**Problem statement:**
Copy the data exactly from the line that contains "Image resolution: width=740" through the line that contains "Task: Open Campaigns via megaphone icon", keeping both end lines and leaving out everything else.

_ _ _ _

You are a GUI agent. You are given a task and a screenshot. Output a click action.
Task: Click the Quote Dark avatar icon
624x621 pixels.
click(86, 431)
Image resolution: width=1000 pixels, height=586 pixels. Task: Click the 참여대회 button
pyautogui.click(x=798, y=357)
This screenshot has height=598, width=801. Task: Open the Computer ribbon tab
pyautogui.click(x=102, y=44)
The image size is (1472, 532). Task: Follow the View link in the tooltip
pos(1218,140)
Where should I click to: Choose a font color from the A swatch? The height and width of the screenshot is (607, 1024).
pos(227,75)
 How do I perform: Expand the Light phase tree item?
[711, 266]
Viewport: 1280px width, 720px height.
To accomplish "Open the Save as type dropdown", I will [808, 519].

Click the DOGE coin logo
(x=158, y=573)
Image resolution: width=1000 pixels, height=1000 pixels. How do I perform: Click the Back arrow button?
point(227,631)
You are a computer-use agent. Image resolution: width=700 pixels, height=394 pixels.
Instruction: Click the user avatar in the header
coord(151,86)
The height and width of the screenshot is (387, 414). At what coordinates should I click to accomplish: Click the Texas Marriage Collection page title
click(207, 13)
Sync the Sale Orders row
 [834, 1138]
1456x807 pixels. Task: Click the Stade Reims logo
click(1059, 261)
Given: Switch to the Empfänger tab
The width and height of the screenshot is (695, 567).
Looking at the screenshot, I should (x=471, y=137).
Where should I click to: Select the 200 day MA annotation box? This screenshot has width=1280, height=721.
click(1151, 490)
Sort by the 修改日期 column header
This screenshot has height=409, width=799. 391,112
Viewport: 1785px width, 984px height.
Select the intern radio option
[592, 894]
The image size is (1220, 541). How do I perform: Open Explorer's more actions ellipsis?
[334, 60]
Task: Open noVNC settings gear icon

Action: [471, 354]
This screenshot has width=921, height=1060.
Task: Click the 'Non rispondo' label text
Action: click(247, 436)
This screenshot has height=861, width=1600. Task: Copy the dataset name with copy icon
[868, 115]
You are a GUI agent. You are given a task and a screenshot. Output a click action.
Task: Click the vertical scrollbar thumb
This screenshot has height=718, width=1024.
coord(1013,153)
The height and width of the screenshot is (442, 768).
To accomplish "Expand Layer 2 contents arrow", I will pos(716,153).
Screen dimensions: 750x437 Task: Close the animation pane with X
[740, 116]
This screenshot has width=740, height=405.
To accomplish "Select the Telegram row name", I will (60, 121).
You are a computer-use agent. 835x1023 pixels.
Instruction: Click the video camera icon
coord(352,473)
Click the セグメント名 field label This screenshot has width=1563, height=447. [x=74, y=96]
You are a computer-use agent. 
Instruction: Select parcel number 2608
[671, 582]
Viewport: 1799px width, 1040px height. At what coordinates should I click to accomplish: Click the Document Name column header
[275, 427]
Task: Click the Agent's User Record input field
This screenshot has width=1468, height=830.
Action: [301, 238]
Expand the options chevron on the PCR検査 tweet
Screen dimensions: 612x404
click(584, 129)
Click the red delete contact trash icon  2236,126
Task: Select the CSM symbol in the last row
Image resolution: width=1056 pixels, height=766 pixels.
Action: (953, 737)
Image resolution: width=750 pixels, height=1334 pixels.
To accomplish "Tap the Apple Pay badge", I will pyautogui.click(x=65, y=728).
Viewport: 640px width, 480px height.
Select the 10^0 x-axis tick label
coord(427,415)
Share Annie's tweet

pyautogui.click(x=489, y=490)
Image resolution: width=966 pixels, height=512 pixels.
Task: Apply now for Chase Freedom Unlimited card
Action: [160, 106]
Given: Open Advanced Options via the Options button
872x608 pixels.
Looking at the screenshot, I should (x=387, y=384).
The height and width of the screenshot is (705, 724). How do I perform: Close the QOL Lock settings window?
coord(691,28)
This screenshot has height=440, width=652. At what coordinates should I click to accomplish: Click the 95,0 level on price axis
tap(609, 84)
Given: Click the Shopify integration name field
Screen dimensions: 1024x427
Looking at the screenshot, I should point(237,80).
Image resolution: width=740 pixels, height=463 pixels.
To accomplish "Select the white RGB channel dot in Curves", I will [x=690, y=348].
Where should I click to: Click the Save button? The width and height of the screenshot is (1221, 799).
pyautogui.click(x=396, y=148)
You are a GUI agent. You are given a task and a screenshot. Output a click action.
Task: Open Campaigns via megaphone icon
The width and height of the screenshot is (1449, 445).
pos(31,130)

_ _ _ _

**Reply:**
Image resolution: width=740 pixels, height=463 pixels.
To accomplish "Select the white RGB channel dot in Curves", I will [x=690, y=348].
Where should I click to: Click the Save button? The width and height of the screenshot is (1221, 799).
pyautogui.click(x=396, y=148)
You are a GUI agent. You are given a task and a screenshot. Output a click action.
Task: Open Campaigns via megaphone icon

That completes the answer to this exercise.